» **TEXT SHOWN**:

____________________

Technical analysis of 10s/30s credit curves
admin | March 6, 2020
This document is intended for institutional investors and is not subject to all of the independence and disclosure standards applicable to debt research reports prepared for retail investors.
In aggregate the widening in investment grade credit spreads over the past two weeks has been a roughly parallel shift across the long end of the curve. However, there are individual issuers/issues where the credit curve has steepened materially in the sell-off. The top and bottom movers in the 10s/30s curve among 300+ issuers are identified so that investors can maximize credit compensation for moving out into 30-year notes in select corporate issuers.
The 10s/30s credit curves for all IG issuers that have current 10- and 30-year notes outstanding (>300 issuers) were evaluated to compare the spread available to move out the curve in each individual name before the sell-off (2/19/20, unless new issue) versus the current level. Those analytics provide additional insight on performance within and across sectors, identifying the best opportunities to extend duration and pick up spread. G-spreads are used to smooth any differences in maturities (30-year debt runs from 2044-2051, 10-years are 2028-2031), and the most liquid bonds were utilized for each issuer according to Bloomberg/TRACE statistics. Individual recommendations identify the individual bonds from each issuer that offer the best relative value opportunity. This study is a follow-up to APS – Combing the Selloff, which took a closer look at the anatomy of the sell-off in the corporate bond market. Entire list of 300+ issuers available on request.
Exhibit 1: UST and BBB Corporate Yield Curves – Current vs 2/19/20 and Year-End
Exhibit 2: BBB Corporate Spread Curves: Current vs 2/19/20 and Year-End
Generically, the credit spread sell-off has been a parallel shift for the segment (Exhibits 1 & 2) when looking at the aggregate IG market. This implies winners and losers with respect to curve steepness. The average pick-up to extend to 30-year IG corporate debt from 10-year is little changed today (+44) vs before the sell-off (+42), despite the Index widening to +124 from +96. However, the range between max and min for the sample set increased substantially to +187 from +161 before the sell-off. The biggest changes in average 10s/30s spread pick from 2/19 to current are as follows: Energy +11 bp, Nat Gas +14 bp, Consumer Cyclical + 7 bp, Brokers/Asset Mgrs +6 bp, and Technology +4 bp.
While inherently the lower-rated and higher-beta credits appear more likely to see the most steepening in their respective credit curves, this is by no means the sole determinant in how 10s/30s relationships have progressed over the past two weeks. However, several higher rated issuers made their way into the Top 40 results (Exhibit 3). Likewise, some lower-rated names saw their curves flatten. For example, the General Motors (GM: Baa3/BBB) 10s/30s curve steepened substantially, while the Ford Motor (F: Ba1/BBB) curve landed toward the bottom of the list having flattened versus 2/19. While GM is perceived to have a more global footprint, Ford is the weaker credit and one might have expected to see their 10s/30s curve steepen as well. Instead, the incentive to own long GM vs long F notes has improved by more than +40 bp in aggregate.

____________________

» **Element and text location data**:
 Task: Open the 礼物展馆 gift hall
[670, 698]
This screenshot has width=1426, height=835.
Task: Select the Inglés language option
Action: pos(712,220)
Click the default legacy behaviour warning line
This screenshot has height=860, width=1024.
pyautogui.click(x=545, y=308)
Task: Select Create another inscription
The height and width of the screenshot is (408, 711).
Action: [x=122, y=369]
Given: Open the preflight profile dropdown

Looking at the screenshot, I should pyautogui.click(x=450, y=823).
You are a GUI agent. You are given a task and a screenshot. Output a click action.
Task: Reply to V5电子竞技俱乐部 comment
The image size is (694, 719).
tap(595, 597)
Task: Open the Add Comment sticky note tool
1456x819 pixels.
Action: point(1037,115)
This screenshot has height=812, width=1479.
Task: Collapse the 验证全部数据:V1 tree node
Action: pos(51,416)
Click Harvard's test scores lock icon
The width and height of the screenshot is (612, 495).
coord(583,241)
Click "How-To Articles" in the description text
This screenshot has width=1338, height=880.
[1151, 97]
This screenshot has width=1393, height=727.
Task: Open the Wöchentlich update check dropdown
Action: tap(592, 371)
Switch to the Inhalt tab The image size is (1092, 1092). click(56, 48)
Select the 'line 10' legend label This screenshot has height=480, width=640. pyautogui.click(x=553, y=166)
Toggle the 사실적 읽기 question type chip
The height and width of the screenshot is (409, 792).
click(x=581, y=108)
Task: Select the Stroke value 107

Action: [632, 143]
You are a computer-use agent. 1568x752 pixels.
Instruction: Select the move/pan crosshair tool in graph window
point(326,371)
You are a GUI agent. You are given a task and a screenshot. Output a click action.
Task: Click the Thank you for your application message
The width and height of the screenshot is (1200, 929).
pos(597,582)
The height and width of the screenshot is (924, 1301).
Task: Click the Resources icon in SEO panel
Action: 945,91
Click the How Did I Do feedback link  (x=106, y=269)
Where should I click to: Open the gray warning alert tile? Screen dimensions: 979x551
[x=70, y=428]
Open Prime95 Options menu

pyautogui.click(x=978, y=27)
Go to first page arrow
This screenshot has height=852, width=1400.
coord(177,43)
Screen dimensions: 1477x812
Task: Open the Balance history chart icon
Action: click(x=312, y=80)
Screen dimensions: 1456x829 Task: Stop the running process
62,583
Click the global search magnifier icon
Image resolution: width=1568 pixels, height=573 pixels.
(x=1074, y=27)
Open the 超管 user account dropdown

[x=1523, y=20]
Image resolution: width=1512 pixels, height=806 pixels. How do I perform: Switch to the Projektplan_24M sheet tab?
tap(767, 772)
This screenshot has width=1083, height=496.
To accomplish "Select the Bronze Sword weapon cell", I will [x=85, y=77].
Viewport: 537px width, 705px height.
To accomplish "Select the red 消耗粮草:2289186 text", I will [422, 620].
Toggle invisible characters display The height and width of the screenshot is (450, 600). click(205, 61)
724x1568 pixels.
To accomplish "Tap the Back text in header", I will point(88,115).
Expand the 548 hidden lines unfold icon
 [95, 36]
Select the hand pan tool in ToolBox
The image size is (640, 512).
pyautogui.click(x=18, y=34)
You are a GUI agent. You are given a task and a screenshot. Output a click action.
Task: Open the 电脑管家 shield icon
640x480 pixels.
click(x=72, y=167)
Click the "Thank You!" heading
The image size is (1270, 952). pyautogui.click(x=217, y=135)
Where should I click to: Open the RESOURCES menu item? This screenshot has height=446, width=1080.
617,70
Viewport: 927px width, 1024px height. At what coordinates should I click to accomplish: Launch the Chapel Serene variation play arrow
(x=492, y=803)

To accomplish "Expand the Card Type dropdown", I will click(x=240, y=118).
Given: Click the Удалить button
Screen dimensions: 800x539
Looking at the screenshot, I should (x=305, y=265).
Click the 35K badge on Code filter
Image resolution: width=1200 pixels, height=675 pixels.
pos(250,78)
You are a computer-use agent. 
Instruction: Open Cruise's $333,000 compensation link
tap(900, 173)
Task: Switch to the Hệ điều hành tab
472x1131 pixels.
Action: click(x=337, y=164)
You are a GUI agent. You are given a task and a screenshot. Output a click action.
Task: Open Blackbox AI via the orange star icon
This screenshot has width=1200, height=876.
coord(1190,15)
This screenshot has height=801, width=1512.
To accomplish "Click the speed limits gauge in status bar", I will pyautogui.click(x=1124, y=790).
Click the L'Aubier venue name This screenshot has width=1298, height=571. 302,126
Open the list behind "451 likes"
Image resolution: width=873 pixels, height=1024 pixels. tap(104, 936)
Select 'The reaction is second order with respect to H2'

____________________

» **TASKS AND EXERCISES**:
1. In the credit curve analysis, why are G-spreads used? Answer in one to three sentences.
2. Rewrite the part of the credit curve analysis from "Technical analysis of" to "select corporate issuers.", swapping "investors" for "portfolio managers".
Use only the credit curve analysis.

» **SET OF ANSWERS**:
1. G-spreads are used to smooth out differences in maturities. The 30-year debt in the study runs from 2044 to 2051, and the 10-year debt runs from 2028 to 2031.

2.
Technical analysis of 10s/30s credit curves
admin | March 6, 2020
This document is intended for institutional portfolio managers and is not subject to all of the independence and disclosure standards applicable to debt research reports prepared for retail portfolio managers.
In aggregate the widening in investment grade credit spreads over the past two weeks has been a roughly parallel shift across the long end of the curve. However, there are individual issuers/issues where the credit curve has steepened materially in the sell-off. The top and bottom movers in the 10s/30s curve among 300+ issuers are identified so that portfolio managers can maximize credit compensation for moving out into 30-year notes in select corporate issuers.